Data to process:
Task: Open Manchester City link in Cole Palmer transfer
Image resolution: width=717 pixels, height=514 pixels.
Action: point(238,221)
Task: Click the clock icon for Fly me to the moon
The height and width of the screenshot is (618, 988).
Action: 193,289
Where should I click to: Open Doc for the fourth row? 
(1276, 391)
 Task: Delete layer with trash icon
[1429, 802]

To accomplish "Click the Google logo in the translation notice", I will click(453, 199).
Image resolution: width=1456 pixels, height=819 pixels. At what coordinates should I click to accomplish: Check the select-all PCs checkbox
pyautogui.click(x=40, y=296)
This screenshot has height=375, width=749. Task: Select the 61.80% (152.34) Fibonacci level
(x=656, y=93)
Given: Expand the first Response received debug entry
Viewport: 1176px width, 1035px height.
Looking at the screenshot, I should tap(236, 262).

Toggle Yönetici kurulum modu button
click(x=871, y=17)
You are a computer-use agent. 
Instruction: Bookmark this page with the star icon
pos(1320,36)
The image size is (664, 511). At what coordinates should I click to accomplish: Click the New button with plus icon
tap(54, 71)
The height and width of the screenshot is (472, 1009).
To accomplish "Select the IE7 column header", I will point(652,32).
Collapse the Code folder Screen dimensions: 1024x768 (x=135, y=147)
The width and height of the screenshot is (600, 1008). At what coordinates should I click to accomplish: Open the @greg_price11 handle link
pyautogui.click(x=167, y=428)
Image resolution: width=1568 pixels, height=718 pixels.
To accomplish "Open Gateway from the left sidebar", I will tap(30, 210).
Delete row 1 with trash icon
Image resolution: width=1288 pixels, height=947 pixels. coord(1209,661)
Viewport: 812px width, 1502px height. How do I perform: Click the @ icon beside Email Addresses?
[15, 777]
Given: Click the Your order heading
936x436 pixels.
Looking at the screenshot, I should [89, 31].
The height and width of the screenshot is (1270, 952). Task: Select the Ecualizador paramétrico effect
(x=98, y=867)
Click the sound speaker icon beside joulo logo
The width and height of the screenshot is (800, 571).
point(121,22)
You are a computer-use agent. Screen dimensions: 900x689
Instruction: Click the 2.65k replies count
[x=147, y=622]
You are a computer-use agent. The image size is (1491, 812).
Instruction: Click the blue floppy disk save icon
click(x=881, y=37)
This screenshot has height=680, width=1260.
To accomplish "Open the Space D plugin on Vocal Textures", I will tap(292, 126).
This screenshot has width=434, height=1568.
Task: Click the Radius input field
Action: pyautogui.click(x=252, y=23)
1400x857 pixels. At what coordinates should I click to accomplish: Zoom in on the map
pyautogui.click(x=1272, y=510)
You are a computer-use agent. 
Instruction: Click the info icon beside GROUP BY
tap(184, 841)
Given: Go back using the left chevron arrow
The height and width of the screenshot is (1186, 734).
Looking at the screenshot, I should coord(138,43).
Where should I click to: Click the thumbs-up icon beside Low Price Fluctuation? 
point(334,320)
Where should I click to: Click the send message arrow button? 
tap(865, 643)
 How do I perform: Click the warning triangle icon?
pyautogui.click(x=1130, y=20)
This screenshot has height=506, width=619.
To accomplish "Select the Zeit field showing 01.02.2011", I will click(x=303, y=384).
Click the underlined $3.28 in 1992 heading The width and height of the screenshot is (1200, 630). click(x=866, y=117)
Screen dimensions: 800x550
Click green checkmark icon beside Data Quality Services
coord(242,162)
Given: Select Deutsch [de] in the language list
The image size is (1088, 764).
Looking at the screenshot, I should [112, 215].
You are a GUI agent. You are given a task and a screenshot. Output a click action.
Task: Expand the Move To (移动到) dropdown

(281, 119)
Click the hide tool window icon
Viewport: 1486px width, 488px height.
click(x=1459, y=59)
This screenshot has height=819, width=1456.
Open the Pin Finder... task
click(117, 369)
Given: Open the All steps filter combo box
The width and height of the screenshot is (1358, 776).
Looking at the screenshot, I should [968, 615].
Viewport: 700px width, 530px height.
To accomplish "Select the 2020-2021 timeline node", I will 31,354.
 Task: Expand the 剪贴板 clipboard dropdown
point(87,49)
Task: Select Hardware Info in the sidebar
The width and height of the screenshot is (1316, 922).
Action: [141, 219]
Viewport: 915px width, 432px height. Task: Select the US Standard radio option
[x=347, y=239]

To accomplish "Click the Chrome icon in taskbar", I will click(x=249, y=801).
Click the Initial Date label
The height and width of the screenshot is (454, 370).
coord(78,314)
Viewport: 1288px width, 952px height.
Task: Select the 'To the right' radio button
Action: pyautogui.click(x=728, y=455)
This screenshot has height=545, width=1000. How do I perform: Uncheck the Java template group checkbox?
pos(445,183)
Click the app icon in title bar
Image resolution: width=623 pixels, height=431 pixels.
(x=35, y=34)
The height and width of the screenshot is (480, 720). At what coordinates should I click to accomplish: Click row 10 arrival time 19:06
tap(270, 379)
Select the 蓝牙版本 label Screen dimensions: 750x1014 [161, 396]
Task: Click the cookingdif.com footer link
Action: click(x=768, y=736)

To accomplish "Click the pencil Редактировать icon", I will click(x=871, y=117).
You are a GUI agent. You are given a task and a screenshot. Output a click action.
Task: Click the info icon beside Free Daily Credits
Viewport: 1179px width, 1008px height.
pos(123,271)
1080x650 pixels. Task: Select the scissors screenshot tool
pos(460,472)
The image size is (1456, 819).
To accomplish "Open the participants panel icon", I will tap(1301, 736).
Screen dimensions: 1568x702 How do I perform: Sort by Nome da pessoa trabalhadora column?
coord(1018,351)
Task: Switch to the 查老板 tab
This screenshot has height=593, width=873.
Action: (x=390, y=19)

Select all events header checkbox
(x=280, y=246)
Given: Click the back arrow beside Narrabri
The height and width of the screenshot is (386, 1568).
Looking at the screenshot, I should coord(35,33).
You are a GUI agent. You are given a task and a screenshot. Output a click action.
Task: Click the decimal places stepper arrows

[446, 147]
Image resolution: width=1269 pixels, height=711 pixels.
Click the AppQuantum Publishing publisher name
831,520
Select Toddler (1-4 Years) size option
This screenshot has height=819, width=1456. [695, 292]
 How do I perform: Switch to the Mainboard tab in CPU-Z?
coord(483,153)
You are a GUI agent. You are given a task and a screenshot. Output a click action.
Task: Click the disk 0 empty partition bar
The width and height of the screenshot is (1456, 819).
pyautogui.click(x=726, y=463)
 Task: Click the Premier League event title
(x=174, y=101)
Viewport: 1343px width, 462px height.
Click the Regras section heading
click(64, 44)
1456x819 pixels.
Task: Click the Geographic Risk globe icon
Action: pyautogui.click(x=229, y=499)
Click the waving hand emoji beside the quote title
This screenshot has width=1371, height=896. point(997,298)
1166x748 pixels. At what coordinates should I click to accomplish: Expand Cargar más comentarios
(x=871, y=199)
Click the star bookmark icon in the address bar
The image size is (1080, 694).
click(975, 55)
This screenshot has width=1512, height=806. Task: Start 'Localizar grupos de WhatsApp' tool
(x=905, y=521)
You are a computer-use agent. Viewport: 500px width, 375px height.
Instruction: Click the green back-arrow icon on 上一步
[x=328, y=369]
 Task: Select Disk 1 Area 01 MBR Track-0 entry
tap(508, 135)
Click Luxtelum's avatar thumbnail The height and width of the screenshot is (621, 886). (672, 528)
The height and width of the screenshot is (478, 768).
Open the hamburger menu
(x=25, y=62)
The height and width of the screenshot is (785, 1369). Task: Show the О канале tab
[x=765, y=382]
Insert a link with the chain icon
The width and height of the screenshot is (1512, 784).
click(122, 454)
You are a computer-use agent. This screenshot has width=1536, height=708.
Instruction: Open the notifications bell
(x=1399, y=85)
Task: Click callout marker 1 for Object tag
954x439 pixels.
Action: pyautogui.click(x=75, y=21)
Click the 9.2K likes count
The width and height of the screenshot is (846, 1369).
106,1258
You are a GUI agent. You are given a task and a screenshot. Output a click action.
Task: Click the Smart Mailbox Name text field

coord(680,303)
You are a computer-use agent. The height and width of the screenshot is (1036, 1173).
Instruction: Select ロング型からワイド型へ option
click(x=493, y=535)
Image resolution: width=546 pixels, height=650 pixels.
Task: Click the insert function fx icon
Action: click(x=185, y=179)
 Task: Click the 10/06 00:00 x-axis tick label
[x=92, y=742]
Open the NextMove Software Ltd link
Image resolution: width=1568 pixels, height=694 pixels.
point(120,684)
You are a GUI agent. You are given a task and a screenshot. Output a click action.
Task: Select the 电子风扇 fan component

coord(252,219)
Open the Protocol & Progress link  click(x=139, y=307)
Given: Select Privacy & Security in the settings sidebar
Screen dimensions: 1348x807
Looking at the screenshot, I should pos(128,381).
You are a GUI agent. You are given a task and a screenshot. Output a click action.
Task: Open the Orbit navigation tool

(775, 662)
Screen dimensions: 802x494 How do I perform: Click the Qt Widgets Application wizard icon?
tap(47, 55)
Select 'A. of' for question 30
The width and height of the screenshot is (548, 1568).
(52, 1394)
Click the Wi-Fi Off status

Set problem: Can you write out the records from the line with "Open the NextMove Software Ltd link" to the line with "Open the Protocol", both lines included, keeping the requests and offsetting every coordinate in the answers by -104?

Task answer:
Open the NextMove Software Ltd link
Image resolution: width=1568 pixels, height=694 pixels.
point(16,580)
You are a GUI agent. You are given a task and a screenshot. Output a click action.
Task: Select the 电子风扇 fan component

coord(148,115)
Open the Protocol & Progress link  click(x=35, y=203)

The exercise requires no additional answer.